Dietary fiber is essential for good health. But the relationship between fiber and Irritable Bowel Syndrome (IBS) can be a little complicated. That’s because some fibers may ease IBS symptoms while others may worsen them. And because everyone’s microbiome is unique, understanding precisely how your body will respond to specific foods and types of fiber usually requires some trial and error.
The good news is that we now know some soluble fibers such as Monash University Low-FODMAP Certified Sunfiber can comfortably and consistently help people with IBS meet their daily fiber requirements.
What is IBS?
According to the International Foundation for Gastrointestinal Disorders, which has designated April as IBS Awareness Month, IBS is an intestinal disorder characterized by a group of symptoms including constipation, diarrhea, bloating, gas and cramping. There are no tests for IBS so diagnosing the condition is usually done through a process of elimination.
Fiber, FODMAPS and fermentation
Research shows that reducing FODMAPs (an acronym for Fermentable Oligosaccharides, Disaccharides, Monosaccharides and Polyols) may help manage IBS symptoms. FODMAPs are foods that contain carbohydrates and sugars that are either difficult to digest (malabsorbed) or rapidly fermented. This results in bacterial fermentation in the large intestine, causing excess gas and bloating.
Going through a FODMAP screening program, or elimination phase, under the guidance of a healthcare professional, can help determine which FODMAPs may be triggering IBS symptoms. For some, it may be garlic and onions. For others, it may be wheat, beans, mushrooms or cabbage.
One pitfall of reducing FODMAPs in the diet is that you might also be reducing dietary fiber intake. Unfortunately, most traditional fiber supplements are high FODMAP, which can worsen digestive symptoms.

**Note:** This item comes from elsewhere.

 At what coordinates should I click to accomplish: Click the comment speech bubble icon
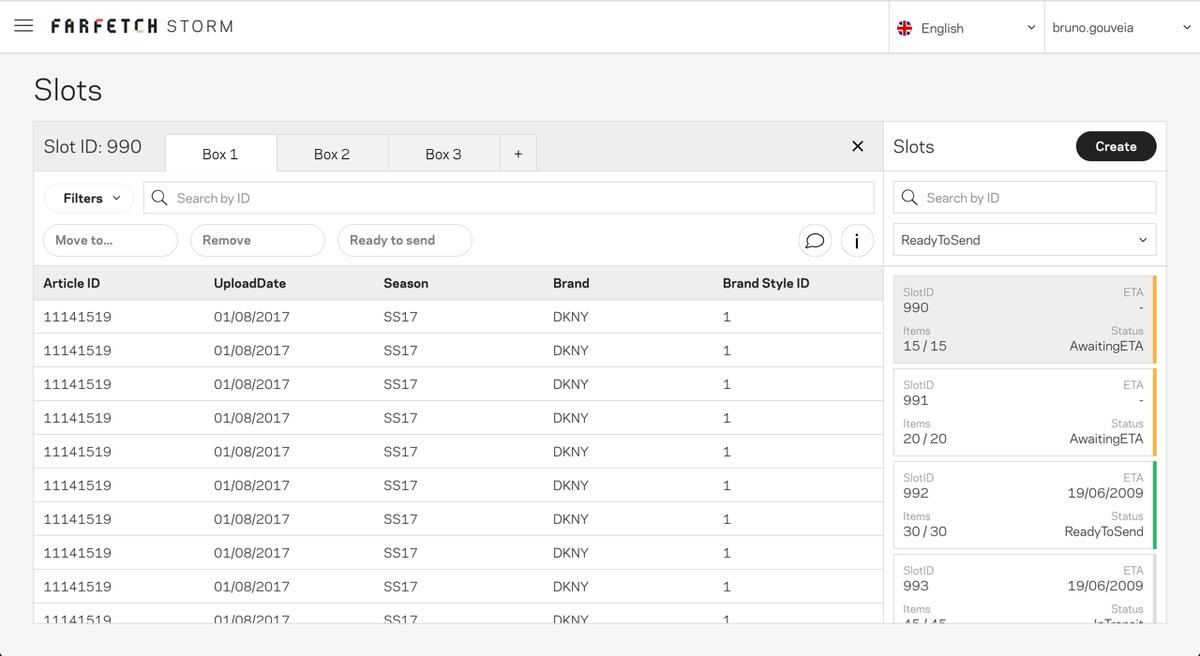click(815, 240)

Sunfiber was the first fiber certified Low FODMAP by Monash University. This means individuals can confidently consume Sunfiber to meet their fiber needs without experiencing undesirable side effects of high FODMAP fibers. Eight studies specifically show Sunfiber’s benefits related to IBS symptoms such as regularity, abdominal pain, gas and bloating.

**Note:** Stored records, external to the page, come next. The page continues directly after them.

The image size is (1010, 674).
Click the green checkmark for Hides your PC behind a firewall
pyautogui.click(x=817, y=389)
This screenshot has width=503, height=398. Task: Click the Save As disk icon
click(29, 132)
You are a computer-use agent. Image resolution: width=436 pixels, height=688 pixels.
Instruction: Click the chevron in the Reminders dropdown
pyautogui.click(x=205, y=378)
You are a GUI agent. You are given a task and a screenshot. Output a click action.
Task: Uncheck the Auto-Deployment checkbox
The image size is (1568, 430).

Sunfiber has been shown to help those with IBS-C (constipation) to have more frequent and comfortable bowel movements. And it’s helped those with IBS-D (diarrhea) to have more regular bowel movements with better formed stool. Sunfiber also has been shown to benefit children with chronic abdominal pain or IBS.
Sunfiber is approved to use the Health Canada-approved health claims for IBS. Specifically, a five-gram serving of Sunfiber may help to:
- Improve bowel regularity in people with IBS.

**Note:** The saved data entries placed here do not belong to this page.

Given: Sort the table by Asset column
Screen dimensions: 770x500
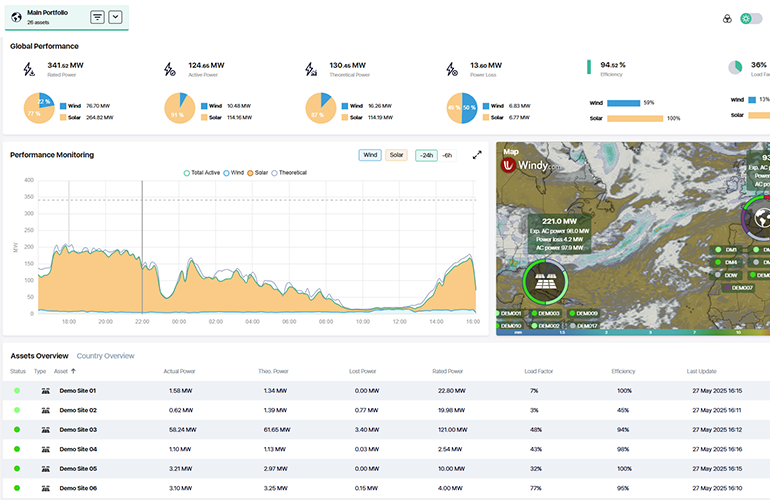Looking at the screenshot, I should pyautogui.click(x=66, y=371).
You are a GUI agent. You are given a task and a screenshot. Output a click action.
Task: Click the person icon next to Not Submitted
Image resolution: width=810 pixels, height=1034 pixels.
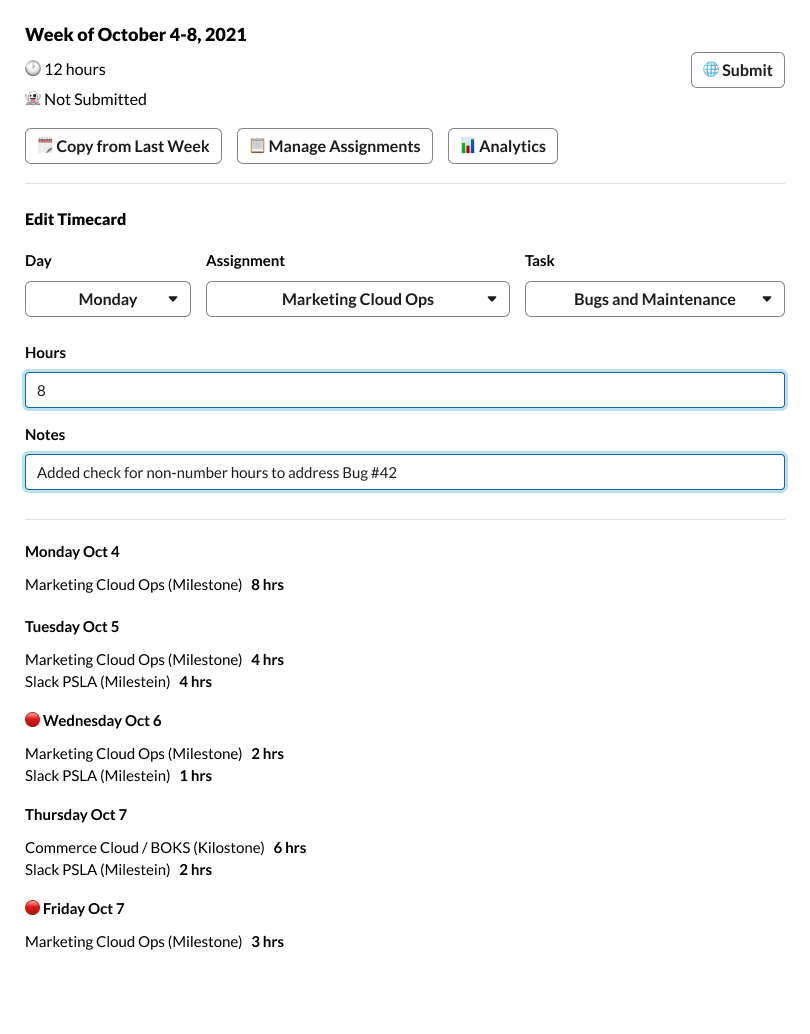(x=32, y=99)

- Relieve constipation and gastrointestinal discomfort in people with IBS.
- Reduce the frequency of bowel irregularity and abdominal discomfort in people with IBS, including flatulence, bloating, dyspepsia and altered bowel habits.
- Relieve bowel irregularity, bloating and other gastrointestinal symptoms in people in IBS.
One more smart strategy for managing IBS symptoms: Keep a food and symptom diary. If your gut is rumbling, FODMAPs may not be the only culprits. Stress, lack of sleep and hormonal changes can also do a number on your digestive system. So can skipping your daily workouts.